トルシエ監督 前にも申し上げた通り、15人の選手が代表の中心となる。しかし毎回その代表全員を呼ぶことはできないし、60人のエリートによって構成されてもいる(全員の力はわかっているという意味)。一方ではJリーグには約800人のプロ選手がいて、彼ら全員に対して門戸を開いてはいる。小野はそうした中で新しい選手ではないし、彼は日本のサッカーにおいて私の一種の保険的な存在でもある。彼の性格からいって、またリーダーシップからいっても、彼が大きな力であることは、何ら新しい話ではないはずだ。

──中田、西澤の2人について、彼らは現在試合には出ていないようだが、コンディションなどの心配など状を把握しているか

監督 彼らがどうこうというのなら、日本選手のほうが心配といえる。なぜなら、彼らは先週シーズンを開幕してゲームを初めたばかりであるし、一方、彼ら2人はずっとシーズンを通じてプレーをしている。また1月、日本がオフのときにも彼らは休みを取っていないで戦っている。日本選手以上のアドバンテージがあると思うし、彼らは日本サッカーにおいて、フィジカル、メンタルともに大きなものをもたらすだろう。

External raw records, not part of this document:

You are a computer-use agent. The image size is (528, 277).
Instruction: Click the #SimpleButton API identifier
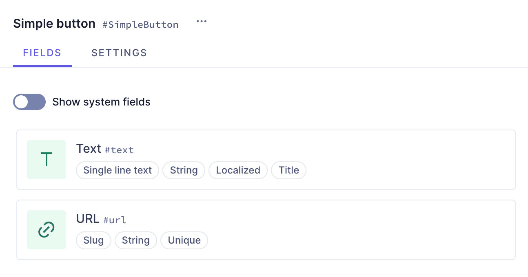point(140,24)
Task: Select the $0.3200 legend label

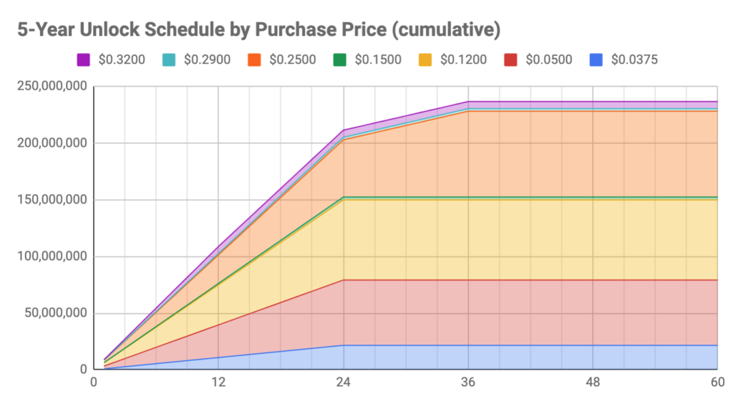Action: tap(122, 60)
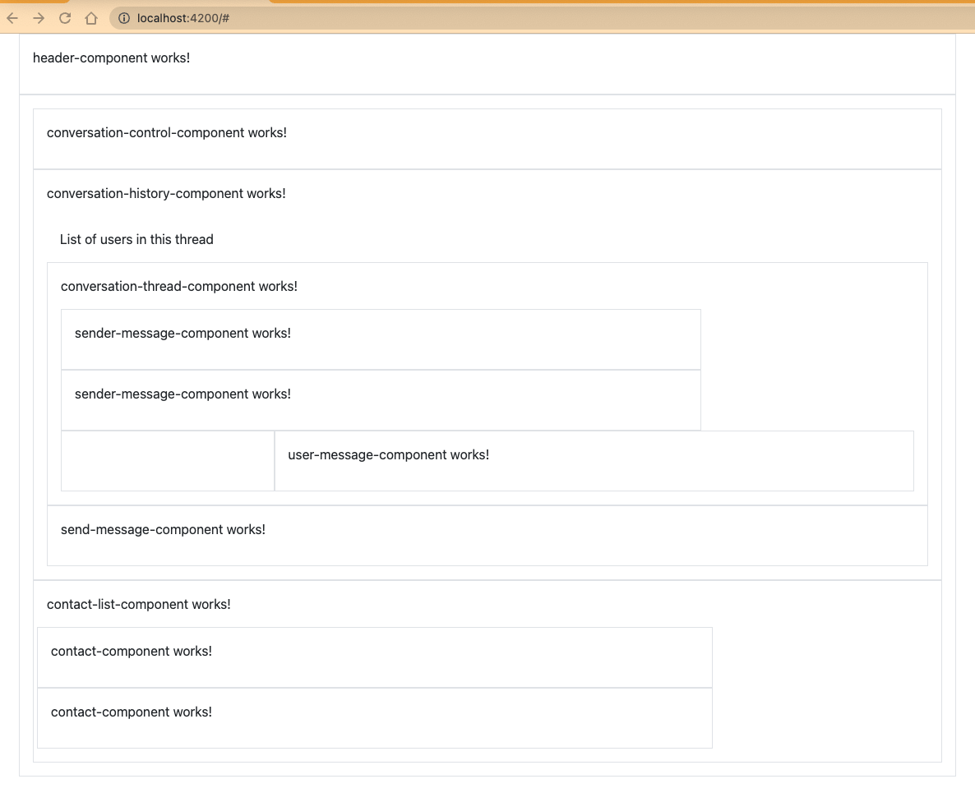Screen dimensions: 975x802
Task: Click the contact-list-component heading
Action: [138, 604]
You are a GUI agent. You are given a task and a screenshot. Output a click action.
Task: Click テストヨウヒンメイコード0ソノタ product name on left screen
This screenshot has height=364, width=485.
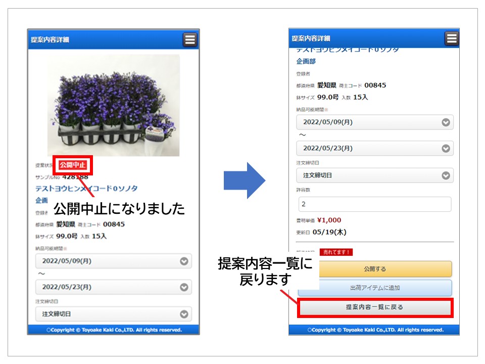tap(86, 189)
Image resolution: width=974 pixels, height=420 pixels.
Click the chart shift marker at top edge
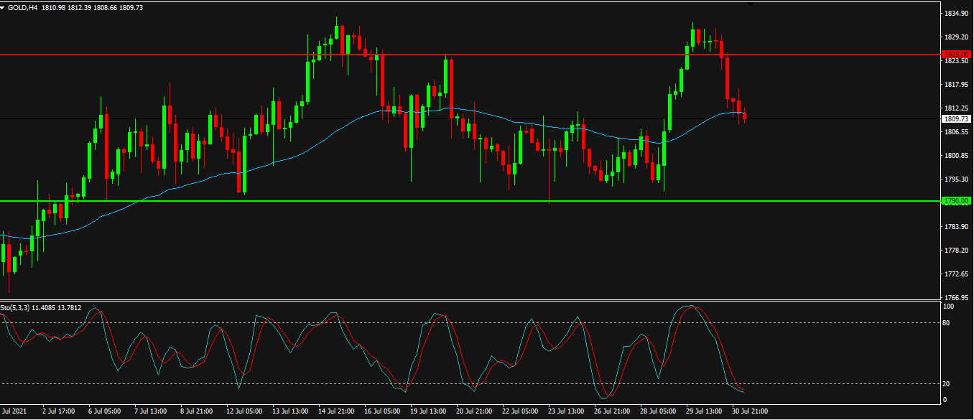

──先ほど、頭を切り替えて、という表現を使ったが、その真意は

監督 フランスと戦うような状況の中で、新たなるものを糧としたい。また新しいリズムというものを得ることもできるだろう。日本とは違った生活を経験することで、新たな発想も持てる。フランスやドイツ、またオランダのような(世界トップ10のチームと同じような)戦いをするわけではなく、新しい考えや何かを学ぶ姿勢を持って行こうと思う。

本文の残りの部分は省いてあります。